It is remarkable the metamorphoses or transformations that can occur in a young artist given certain fertile and stimulating conditions of environment. Quite early in her time in the Royal Academy Caroline Gorick put aside her considerable early achievements and over many months of experiment reinvented herself as a painter of tense, mysterious, often crepuscular landscapes, which due to her unusual imagination she has successfully invested with an enigma and drama exceeding her earlier work in portraiture: an artist of truly original abilities. Maurice Cockrill, Summer 2007
For
her first exhibition Caroline Gorick (born Manchester
1981) showed a sequence of nocturnes, works in oil on canvas
which draw the viewer into a dark world both natural and imagined.

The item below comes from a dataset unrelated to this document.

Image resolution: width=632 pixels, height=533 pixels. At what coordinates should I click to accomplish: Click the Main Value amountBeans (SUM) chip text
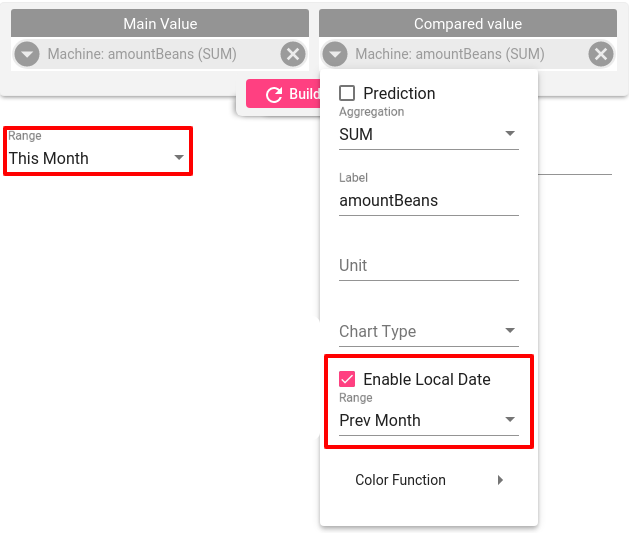tap(142, 54)
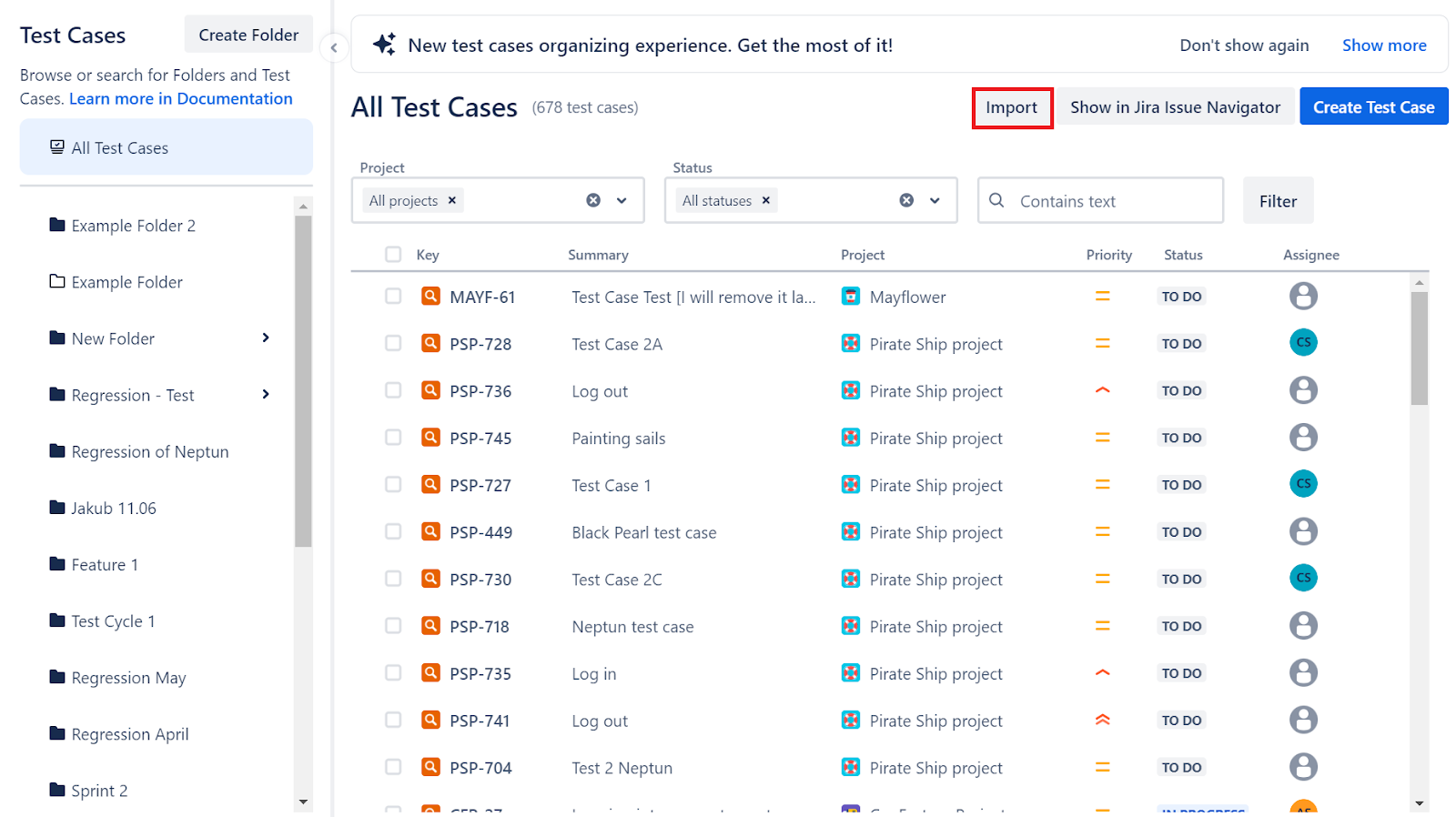Select All Test Cases in the sidebar

tap(167, 147)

Landscapes of lake, forest and air, caught in the last glow of evening
but illuminated also by flashes of indeterminate, blue and green light,
Gorick’s mysterious paintings point to an intriguingly wide
range of sources of inspiration, from opera and ballet to contemporary
European film, science fiction and poetry. Much of the tension
in these enigmatic works derives from the way the artist enjoys mixing
traditional with contemporary elements, apparent also on a technical
level where an adroit sfumato technique is applied in some
areas, while in others the brushwork turns altogether looser and bolder. In their ambivalence as much as in their depth and technical prowess, Gorick’s Nocturnes show a persuasive maturity remarkable in a student still only in her second year of postgraduate studies, so it is not surprising that she is already the recipient of several awards and scholarships, most recently the Richard Ford Awardand the Excellence in Drawing Award.